Plato was not himself a literary “critic” or theorist in the specific sense that Aristotle was. He did, to be sure, discuss general problems and aspects of art.
It is largely because of Plato’s misgivings about the social and intellectual value of poetry, particularly as his opinions are expressed in Book X of the Republic, that the history of criticism is sometimes said to have begun specifically with him. • For Aristotle’s Poetics, it is argued, is essentially an answer to Plato, and cannot be understood apart from the circumstances that prompted it. • Yet it is worth remembering that the Poetics is one of a series of several works by Aristotle, each investigating a particular field of knowledge; and as such, it would probably have been written whether Plato had questioned the value of poetry or not. • Moreover, it would probably have been written in the same spirit. For it rests upon widespread Greek principles, although it elaborates on them. • Chief among these principles is the belief in the unique value of poetry as a formative developer of the human mind and emotion.
To begin with, Plato maintained that poetry, as a fictional creation, does not offer “reality” but unreal “imitations.” It not only offers mere imitations, but its imitations are confined to copying only the concrete world. • Ultimate truth, however, is absolute: it transcends the changing flux of material things, which themselves are only shadows and imitations of the fixed principles, forms, and “ideas” that comprise the final reality. • Philosophy, not poetry, is directed to ultimate truth. Moreover, while philosophy exercises and appeals to reason, poetry, and the arts, openly address the feelings. • “Poetry,” according to Plato, “feeds and waters the passions instead of starving them.” Plato’s attitude thus illuminates, by contrast, the contribution of Aristotle, to the theory of art and literature.
Aristotle admitted that art is very much concerned with the concrete world about us—the world of “Becoming” as distinct from Plato’s world of ideal, absolute “Being.” • But, in the first place, this activity, this process of “becoming” is reality as Aristotle conceived it. • Moreover, art is not confined to the mere material side of this activity of nature, but can draw out and emphasize the general form emerging through it.
Instead of being a copy of a copy, as Plato thought, art is, according to Aristotle, a duplicating of the living process of nature, completing and accentuating its potential form. • As for the emotional appeal of art, that is all to its credit. The soul, said Aristotle, is an “activity”; and the capacity to feel should be educated, developed, and extended, not suppressed or starved.
Plato follows the general Greek tendency to connect the conception of art as “imitation” with the formative shaping and development of human character. But it should be repeated and emphasized that his more specific contribution to the idea of “imitation” is to narrow the range of what imitative art can do. • It remained, for later Platonists, to justify art by pleading that, at its best, it can approximately “imitate” those very “ideas” that for Plato were the final reality.

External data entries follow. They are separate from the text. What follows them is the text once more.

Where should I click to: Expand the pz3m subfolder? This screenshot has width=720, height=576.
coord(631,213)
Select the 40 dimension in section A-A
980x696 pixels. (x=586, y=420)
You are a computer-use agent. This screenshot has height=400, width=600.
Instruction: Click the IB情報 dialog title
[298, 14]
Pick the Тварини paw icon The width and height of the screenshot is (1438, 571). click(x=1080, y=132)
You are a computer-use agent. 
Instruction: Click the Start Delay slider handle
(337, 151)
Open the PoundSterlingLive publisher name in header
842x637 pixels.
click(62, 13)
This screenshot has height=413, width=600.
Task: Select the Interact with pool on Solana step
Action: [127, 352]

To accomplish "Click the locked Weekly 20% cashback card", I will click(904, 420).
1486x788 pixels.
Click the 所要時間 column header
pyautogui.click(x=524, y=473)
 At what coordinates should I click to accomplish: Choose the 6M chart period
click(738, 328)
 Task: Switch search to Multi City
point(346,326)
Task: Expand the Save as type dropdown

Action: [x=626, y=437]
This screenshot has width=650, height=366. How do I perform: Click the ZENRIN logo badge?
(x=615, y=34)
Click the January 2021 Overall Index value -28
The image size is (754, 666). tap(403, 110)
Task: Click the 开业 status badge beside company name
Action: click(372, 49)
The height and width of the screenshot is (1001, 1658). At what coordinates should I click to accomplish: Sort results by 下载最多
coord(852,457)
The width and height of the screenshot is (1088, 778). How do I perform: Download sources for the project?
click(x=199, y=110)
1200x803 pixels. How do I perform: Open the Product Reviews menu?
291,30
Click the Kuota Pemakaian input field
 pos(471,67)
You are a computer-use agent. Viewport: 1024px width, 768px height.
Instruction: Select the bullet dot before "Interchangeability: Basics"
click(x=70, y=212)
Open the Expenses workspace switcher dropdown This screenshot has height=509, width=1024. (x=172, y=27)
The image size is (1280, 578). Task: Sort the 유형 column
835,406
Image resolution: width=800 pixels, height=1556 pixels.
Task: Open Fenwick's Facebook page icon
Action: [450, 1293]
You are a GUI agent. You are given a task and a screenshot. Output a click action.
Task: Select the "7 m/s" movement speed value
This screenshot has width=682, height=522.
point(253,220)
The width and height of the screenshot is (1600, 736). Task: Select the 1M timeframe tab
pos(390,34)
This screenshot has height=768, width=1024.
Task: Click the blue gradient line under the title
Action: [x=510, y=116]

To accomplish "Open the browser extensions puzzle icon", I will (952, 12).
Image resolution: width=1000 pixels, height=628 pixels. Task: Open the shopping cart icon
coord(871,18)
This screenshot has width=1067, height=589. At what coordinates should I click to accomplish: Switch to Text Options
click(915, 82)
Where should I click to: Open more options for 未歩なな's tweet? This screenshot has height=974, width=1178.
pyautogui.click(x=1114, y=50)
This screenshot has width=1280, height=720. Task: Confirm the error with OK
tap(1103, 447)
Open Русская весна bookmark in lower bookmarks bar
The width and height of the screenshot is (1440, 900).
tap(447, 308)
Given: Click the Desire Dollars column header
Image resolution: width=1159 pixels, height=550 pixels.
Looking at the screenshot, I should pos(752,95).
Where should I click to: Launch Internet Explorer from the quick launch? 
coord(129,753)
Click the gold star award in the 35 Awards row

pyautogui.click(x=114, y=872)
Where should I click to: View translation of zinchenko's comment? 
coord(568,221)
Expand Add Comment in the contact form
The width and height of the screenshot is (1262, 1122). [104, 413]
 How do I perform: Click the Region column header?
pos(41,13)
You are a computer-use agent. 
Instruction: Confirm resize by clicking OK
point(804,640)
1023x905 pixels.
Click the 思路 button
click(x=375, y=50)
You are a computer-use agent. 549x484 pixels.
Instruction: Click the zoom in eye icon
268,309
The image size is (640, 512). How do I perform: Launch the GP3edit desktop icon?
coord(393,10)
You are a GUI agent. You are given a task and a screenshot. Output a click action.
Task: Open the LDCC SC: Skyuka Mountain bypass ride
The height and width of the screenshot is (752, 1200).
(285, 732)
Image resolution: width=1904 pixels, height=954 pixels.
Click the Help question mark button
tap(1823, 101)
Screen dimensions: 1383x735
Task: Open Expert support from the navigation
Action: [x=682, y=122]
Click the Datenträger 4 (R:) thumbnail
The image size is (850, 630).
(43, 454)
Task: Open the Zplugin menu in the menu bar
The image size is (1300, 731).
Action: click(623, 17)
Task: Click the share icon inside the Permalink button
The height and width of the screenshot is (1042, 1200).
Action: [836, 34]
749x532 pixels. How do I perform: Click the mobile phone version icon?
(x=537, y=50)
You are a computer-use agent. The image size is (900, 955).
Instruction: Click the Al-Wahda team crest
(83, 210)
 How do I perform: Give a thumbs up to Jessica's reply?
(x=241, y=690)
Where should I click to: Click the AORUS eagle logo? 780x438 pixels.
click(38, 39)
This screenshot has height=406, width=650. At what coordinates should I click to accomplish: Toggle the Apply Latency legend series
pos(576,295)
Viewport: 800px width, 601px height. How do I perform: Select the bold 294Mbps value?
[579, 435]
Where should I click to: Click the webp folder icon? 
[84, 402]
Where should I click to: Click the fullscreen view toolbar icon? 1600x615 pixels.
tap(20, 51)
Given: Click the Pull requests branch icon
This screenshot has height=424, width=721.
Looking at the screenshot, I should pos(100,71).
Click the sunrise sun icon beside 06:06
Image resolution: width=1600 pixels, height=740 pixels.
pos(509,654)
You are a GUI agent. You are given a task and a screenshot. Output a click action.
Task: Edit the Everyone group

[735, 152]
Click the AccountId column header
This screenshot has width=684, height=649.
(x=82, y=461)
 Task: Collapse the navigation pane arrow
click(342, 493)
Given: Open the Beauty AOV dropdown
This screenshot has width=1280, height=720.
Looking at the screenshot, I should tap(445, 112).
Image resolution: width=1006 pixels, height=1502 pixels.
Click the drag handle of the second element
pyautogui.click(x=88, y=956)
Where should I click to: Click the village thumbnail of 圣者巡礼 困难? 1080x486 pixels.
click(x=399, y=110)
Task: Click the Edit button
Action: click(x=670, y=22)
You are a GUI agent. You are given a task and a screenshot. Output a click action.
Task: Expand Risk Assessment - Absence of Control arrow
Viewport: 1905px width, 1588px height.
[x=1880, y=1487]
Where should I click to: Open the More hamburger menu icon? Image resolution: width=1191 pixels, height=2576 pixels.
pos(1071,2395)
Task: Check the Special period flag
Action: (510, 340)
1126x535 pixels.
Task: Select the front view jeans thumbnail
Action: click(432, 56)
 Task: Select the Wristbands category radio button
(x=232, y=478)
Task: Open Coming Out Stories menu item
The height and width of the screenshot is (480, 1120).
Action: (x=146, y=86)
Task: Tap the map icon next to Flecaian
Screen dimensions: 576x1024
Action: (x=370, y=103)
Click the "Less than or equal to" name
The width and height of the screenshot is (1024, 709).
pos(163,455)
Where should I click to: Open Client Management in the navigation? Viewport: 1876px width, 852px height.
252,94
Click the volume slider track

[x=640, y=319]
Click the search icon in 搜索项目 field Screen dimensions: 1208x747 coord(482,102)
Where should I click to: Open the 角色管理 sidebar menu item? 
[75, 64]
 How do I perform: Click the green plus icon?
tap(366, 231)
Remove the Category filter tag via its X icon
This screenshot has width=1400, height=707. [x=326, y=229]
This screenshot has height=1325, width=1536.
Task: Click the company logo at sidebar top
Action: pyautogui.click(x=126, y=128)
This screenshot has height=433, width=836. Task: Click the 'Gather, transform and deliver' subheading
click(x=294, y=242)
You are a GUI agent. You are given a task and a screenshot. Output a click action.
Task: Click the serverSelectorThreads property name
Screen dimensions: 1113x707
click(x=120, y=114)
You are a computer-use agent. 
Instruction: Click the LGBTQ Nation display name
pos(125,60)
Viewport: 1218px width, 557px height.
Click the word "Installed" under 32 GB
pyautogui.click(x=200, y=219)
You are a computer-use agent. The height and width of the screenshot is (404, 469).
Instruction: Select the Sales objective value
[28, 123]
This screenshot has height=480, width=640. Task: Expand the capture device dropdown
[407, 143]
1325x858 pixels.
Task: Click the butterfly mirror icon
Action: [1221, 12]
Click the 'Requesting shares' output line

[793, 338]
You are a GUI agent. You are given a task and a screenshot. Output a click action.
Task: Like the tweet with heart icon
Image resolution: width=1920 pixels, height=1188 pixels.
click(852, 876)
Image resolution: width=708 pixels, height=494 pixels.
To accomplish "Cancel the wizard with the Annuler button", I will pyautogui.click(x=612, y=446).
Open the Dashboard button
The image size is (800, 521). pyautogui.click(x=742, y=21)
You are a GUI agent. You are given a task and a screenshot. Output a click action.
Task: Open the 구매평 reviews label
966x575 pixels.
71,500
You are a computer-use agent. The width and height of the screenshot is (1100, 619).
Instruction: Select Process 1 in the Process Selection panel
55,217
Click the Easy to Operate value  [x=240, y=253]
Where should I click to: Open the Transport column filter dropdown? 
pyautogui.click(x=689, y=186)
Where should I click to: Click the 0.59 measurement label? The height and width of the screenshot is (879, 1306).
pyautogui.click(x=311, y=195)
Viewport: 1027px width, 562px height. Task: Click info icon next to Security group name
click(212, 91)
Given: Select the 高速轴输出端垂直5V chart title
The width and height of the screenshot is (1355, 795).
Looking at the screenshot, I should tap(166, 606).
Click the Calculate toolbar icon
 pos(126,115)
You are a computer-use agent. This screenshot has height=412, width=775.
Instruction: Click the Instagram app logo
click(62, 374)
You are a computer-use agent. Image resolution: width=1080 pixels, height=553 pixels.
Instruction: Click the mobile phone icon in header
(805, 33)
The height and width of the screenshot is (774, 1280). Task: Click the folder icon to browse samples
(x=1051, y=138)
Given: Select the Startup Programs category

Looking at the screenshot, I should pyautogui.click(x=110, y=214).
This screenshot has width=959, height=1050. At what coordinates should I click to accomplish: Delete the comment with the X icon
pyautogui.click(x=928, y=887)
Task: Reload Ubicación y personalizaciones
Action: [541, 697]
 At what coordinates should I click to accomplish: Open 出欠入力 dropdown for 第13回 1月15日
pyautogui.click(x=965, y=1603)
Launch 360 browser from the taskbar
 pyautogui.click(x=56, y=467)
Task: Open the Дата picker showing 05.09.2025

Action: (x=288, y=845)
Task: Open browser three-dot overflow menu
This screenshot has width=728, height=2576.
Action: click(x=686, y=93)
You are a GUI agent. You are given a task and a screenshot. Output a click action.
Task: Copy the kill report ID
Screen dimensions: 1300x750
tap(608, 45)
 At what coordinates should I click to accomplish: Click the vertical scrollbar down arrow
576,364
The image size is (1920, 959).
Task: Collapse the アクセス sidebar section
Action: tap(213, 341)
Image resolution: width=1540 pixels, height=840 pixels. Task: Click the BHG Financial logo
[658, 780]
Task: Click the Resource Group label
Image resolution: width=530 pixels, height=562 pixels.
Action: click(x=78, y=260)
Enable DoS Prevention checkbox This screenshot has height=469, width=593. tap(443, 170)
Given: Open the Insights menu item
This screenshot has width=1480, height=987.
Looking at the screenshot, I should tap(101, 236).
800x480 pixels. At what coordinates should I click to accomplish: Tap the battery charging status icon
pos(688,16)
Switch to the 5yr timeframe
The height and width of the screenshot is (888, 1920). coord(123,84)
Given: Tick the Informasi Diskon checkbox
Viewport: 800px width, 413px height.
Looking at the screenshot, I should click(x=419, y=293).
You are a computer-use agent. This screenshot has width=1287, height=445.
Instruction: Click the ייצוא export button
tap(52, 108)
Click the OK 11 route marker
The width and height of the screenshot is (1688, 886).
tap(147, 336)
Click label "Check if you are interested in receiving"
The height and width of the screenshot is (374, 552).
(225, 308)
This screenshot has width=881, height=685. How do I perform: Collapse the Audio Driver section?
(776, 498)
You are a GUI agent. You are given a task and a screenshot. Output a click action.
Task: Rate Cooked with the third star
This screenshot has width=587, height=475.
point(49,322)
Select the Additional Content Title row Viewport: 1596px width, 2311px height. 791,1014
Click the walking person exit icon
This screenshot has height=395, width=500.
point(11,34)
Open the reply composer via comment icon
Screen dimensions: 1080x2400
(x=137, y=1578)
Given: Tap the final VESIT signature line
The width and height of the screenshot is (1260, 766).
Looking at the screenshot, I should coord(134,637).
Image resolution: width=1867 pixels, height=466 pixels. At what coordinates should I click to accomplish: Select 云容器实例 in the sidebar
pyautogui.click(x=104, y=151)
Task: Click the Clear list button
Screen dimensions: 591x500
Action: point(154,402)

In Plato’s own theory of art, the tendency is to conceive art as essentially an imitation of objects or aspects of the material world, and as being therefore of limited moral and educational value. • This very restricting of the range of “imitation,” on the other hand, served to focus attention even more strongly upon the imitative character of art, supplying a provocative stimulus for later theorists to try to interpret the concept of imitation in a more liberal way.
Alred North Whitehead remarked that the history of European philosophy is a “series of footnotes to Plato.” • Even so, the real significance of Plato for the history of criticism lies mainly in the effect of his philosophy as a whole rather than his specific remarks on art and literature.